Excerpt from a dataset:
## Start
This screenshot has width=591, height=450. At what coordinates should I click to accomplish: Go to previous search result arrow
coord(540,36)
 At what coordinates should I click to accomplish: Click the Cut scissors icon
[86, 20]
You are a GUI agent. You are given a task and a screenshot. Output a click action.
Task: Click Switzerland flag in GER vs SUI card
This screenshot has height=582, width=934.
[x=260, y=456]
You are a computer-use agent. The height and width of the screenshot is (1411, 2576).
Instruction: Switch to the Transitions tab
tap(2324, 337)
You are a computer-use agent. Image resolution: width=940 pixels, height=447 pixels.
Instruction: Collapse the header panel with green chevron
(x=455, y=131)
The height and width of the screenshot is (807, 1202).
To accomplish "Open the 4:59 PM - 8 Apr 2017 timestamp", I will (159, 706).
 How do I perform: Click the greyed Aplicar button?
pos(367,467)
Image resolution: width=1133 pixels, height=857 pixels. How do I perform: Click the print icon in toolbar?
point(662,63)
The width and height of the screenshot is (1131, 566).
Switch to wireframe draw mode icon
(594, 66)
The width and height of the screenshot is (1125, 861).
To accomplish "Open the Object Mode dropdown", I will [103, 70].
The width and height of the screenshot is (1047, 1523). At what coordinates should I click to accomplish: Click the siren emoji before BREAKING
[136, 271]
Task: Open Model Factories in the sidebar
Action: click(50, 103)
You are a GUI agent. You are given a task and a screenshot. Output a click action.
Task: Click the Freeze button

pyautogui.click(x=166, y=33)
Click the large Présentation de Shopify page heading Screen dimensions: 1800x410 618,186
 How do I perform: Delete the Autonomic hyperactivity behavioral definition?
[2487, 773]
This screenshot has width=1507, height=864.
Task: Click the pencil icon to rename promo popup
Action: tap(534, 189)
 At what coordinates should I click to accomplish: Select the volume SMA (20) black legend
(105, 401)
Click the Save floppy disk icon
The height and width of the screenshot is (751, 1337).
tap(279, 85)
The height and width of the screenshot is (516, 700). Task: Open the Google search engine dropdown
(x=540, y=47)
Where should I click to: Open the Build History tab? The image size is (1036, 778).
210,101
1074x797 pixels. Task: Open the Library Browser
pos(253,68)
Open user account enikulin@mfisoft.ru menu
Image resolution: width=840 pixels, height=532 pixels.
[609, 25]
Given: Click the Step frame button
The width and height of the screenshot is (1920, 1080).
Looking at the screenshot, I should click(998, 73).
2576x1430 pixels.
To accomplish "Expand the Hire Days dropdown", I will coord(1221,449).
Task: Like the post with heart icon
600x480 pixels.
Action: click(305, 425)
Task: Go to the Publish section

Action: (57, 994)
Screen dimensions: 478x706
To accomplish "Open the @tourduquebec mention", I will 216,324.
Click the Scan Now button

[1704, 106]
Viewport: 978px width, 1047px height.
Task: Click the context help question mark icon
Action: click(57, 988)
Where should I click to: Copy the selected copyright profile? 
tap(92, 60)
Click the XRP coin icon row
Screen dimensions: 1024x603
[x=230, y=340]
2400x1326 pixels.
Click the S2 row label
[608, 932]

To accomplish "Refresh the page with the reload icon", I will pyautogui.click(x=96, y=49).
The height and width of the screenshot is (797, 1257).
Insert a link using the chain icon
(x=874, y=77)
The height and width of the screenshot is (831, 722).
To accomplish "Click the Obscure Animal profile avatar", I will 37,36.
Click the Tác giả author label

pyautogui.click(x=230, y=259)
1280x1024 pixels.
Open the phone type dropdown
## End
Task to complete: Copy each line in the records above that includes the string "with". Upper and lower case must match.

Response below:
Instruction: Collapse the header panel with green chevron
Task: Like the post with heart icon
To accomplish "Refresh the page with the reload icon", I will pyautogui.click(x=96, y=49).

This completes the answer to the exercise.